*** DATA FOR THIS TASK ***
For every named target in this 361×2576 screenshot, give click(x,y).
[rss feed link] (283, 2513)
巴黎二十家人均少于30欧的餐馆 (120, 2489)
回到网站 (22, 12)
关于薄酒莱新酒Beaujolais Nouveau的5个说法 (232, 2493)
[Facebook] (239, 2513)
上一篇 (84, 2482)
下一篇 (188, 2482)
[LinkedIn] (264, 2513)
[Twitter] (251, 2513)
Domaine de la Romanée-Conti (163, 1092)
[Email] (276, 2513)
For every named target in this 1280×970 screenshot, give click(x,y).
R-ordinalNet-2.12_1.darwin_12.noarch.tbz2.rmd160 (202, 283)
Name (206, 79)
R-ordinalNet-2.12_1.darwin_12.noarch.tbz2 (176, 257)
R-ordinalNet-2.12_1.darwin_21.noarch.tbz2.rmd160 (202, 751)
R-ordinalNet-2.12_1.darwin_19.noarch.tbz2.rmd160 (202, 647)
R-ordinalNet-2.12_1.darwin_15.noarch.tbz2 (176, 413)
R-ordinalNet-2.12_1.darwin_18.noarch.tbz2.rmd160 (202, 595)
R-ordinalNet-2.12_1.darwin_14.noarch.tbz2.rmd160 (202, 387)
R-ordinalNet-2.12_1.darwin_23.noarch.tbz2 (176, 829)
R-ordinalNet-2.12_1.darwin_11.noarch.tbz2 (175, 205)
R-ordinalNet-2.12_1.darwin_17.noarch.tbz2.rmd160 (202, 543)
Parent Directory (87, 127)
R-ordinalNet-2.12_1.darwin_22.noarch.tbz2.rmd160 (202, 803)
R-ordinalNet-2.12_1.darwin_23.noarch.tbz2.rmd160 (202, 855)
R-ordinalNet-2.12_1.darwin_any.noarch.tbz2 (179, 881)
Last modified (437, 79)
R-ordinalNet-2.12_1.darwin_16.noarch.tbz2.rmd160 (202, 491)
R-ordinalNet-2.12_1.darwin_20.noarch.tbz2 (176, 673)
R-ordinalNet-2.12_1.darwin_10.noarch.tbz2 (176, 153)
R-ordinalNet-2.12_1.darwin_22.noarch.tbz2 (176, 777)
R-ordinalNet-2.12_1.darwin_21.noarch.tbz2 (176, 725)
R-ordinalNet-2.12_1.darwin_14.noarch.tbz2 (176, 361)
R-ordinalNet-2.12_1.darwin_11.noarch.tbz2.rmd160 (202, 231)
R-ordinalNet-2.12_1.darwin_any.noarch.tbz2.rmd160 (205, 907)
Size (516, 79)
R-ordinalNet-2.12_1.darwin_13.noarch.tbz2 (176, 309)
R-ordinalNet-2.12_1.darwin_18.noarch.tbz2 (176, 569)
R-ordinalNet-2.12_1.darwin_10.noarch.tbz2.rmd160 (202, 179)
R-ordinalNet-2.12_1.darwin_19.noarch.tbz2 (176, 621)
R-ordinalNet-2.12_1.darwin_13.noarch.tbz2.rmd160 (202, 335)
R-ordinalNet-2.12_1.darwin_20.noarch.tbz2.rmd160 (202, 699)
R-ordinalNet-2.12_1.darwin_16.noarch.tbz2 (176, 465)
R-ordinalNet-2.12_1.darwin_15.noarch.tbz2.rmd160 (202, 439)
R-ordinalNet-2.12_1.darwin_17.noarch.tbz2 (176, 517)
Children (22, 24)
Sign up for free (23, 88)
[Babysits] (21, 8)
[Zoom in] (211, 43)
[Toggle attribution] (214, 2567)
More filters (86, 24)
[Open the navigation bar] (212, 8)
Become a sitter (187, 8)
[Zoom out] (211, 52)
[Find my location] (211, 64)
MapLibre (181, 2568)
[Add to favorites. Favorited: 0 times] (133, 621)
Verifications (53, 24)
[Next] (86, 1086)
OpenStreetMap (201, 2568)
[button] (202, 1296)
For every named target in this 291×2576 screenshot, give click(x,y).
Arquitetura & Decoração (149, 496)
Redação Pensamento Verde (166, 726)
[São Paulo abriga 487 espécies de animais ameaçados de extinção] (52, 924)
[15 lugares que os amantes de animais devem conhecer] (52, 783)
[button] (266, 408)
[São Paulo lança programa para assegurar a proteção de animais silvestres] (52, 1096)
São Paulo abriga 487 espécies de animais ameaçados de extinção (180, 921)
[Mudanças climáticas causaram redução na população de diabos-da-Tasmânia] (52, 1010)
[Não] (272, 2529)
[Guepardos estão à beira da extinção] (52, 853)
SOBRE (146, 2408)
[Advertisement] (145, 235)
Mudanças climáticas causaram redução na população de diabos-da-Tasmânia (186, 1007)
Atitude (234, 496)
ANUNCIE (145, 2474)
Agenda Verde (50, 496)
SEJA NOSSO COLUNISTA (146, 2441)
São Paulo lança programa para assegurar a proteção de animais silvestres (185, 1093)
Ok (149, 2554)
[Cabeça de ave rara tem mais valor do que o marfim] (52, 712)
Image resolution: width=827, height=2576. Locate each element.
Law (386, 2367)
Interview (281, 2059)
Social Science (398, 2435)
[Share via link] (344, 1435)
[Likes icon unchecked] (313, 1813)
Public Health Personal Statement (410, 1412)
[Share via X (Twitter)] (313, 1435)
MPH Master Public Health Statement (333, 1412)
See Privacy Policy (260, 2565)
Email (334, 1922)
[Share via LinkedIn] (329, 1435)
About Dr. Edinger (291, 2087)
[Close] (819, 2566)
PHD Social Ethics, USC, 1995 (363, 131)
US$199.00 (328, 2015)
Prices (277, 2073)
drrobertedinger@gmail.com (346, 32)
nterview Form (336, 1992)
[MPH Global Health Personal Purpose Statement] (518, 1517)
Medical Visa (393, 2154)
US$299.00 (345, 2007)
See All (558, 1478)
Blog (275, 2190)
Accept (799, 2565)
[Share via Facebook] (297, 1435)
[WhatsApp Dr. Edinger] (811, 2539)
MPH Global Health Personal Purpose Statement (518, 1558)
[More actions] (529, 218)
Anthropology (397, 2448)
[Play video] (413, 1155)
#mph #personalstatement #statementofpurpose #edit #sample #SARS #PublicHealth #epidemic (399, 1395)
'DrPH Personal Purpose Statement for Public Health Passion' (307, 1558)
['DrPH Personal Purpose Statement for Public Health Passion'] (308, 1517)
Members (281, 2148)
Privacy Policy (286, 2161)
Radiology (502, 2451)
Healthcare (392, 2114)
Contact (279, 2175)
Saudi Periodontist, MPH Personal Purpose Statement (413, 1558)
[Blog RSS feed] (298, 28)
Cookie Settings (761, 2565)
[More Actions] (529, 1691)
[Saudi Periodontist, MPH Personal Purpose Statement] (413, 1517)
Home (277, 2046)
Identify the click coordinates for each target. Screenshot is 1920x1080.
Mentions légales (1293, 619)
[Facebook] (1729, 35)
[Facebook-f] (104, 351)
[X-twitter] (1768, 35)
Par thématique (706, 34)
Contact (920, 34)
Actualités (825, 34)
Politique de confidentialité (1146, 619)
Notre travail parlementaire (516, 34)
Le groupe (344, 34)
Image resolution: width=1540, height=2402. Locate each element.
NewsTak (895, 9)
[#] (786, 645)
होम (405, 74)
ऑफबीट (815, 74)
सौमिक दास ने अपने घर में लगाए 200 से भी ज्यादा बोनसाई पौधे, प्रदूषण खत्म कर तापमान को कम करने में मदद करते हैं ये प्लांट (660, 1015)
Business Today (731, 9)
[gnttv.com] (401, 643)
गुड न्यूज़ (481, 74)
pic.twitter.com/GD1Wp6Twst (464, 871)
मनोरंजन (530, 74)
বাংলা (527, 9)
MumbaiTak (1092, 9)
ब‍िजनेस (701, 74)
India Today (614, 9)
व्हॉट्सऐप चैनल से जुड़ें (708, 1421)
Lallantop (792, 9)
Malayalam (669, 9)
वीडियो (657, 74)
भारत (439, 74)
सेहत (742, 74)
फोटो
*** End of DATA FOR THIS TASK ***
WHAT YOU HAVE TO DO:
Retype the first line of the entries and every line after it, please, through the line that contains "Name (206, 79)". Add nothing.

FINISHED TASK:
For every named target in this 361×2576 screenshot, give click(x,y).
[rss feed link] (283, 2513)
巴黎二十家人均少于30欧的餐馆 (120, 2489)
回到网站 (22, 12)
关于薄酒莱新酒Beaujolais Nouveau的5个说法 (232, 2493)
[Facebook] (239, 2513)
上一篇 (84, 2482)
下一篇 (188, 2482)
[LinkedIn] (264, 2513)
[Twitter] (251, 2513)
Domaine de la Romanée-Conti (163, 1092)
[Email] (276, 2513)
For every named target in this 1280×970 screenshot, give click(x,y).
R-ordinalNet-2.12_1.darwin_12.noarch.tbz2.rmd160 (202, 283)
Name (206, 79)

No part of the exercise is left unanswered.